The company processes personal information for the following purposes. Personal information processed is not used for purposes other than the following and will be consulted in advance if the purpose of use is changed.

A. Membership and management

• The medical institution processes personal information for the purpose of identifying and authenticating members according to the member's intention to sign up, maintaining and managing members' qualifications according to the service provision of the member system.

B. Use in marketing and advertising

• Personal information is processed for the purpose of developing new services (products), providing customized services, identifying access frequency, or statistics on the members' service use.

During service use, information such as terminal information (OS, screen size, device ID), email, login ID, service use record, access logs, cookies, and IP address can be automatically generated and collected.

• 1) The company processes and retains personal information within the period of use and the period of personal information that is agreed upon when collecting personal information from the information subject or retention of personal information pursuant to the Act.
• 2) Personal information handling and retention period are as follows :
• Collects personal information regarding service visit records. Obtained for the purpose of use above, based on the Communications Secrets Protection Act from the date of agreement on use to <3 months>.It's used.

As the subject of personal information, the users can exercise the following rights :

1. The information subject may exercise his right to access personal information, to edit, delete, or request suspension of processing at any time.
2. The rights exercise pursuant to Article 1 of the Enforcement Decree of the Personal Information Protection Act may be conducted through written or electronic mail or transmission (FAX), and the company shall take action without delay.
3. The rights under paragraph 1 may be exercised through a representative, such as the legal representative of the information body or the person entrusted with it. In this case, you must submit a letter of attorney according to the form No. 11 of the Enforcement Rules of the Privacy Act.
4. The demand for the suspension of personal information reading and processing may be restricted by the right of the information subject under Article 35 paragraph 5 of the Privacy Act or Article 37 paragraph 2.
5. The request for the correction and deletion of personal information shall not be required if the personal information is specified as the object of collection under another Act.
6. The company verifies whether the person who made the request is a person or a legitimate agent, such as a request for access to the information subject's right, a request for correction or deletion, or a request for suspension of processing.
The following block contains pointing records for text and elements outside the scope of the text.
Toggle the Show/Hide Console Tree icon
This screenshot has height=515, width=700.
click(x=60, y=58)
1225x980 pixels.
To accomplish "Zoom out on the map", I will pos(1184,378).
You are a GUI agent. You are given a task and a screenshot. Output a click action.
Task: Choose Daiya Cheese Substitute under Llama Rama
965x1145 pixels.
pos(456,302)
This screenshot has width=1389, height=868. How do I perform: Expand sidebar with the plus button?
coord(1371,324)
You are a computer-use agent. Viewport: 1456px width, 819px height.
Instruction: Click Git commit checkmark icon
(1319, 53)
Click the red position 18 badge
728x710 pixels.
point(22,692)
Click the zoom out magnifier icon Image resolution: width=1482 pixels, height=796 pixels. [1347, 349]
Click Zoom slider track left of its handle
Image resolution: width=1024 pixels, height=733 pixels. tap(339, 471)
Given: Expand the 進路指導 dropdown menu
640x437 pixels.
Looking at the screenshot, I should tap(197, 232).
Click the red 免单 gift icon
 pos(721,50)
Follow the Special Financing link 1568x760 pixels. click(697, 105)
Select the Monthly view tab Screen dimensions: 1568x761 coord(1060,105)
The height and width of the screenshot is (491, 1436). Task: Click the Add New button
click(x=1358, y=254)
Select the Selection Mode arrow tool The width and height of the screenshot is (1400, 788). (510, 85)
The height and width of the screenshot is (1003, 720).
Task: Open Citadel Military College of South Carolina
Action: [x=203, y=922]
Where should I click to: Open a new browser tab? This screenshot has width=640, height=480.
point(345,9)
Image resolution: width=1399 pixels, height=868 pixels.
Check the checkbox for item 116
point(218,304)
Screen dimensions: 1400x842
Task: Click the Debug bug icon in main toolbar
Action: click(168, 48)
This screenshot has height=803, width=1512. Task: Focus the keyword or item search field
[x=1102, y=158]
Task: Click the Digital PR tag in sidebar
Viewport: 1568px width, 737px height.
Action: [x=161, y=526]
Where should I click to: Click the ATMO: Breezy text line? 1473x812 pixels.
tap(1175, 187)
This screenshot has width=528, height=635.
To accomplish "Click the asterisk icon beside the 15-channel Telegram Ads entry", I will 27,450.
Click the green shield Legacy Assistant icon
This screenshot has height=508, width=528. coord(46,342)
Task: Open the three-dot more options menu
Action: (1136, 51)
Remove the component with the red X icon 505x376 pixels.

In principle, if the purpose of personal information processing is fulfilled, the personal information is destroyed without delay. The procedure, time period, and method of disposal are as follows.

• - Disposal procedure
• The information entered by the user is transferred to a separate database after achieving the purpose (separated documents in paper case) and is destroyed after being stored for a certain period of time or immediately in accordance with the internal policy and other related statutes. In this case, personal information transferred to the DB is not used for any other purpose unless it is subject to law.

• - Period of destruction
• The users' personal information shall be processed within five days from the end of the retention period when the personal information is expired, and when the personal information becomes unnecessary, such as the goal of personal information processing, the abolition of the relevant service, etc.

• - Destruction method
• Information in the form of electronic files uses a technical method in which recording cannot be played.
Personal information printed on the paper is shredded with a shredder or destroyed through incineration.

• 1) In order to provide individual customized services, the company uses 'cookie' by storing the information and calling it frequently.
• 2) Cookies are a small amount of information that the server used to run the website sends to the user's computer browser and are sometimes stored on the user's PC's hard disk.

• A. Purpose of Cookies: Used to provide optimized information to users by identifying visits, usage patterns, popular search terms, security access, etc. for each service and website visited by users.
• B. Install, operate, and reject cookies: Tools at the top of the web browser>Internet Options>Personal Information menu option settings can be used to deny cookies. C. If you refuse to save cookies, you may experience difficulties in using custom services.

• Personal Information Officer and Department
• Manager : Choi Joonho
• Tel : 070)4295-3092
• Fax : 02)6280-1092
• e-mail : hello@sircle.cc

In accordance with Article 29 of the Privacy Act, the company carries out technical, administrative and physical actions necessary for securing safety as follows :

1. Minimizing and educating personal information handling staff
   • We implement measures to manage personal information by appointing employees who handle personal information, limiting them to those in charge.
2. Encryption of personal information
   • The users' personal information is encrypted and stored and managed. Only you can know the important data, and the important data uses separate security functions such as encrypting and using file locking functions.
3. Storage of access records and prevention of tampering
   • Records accessed by the personal information processing system are kept and managed for at least six months, and the security function is used to prevent records of access from being corrupted, stolen, or lost.
4. Restrict access to personal information
   • We take necessary measures for controlling access to personal information through granting, changing and terminating access to the database system that handles personal information, and using the intrusion prevention system, we control unauthorized access from outside.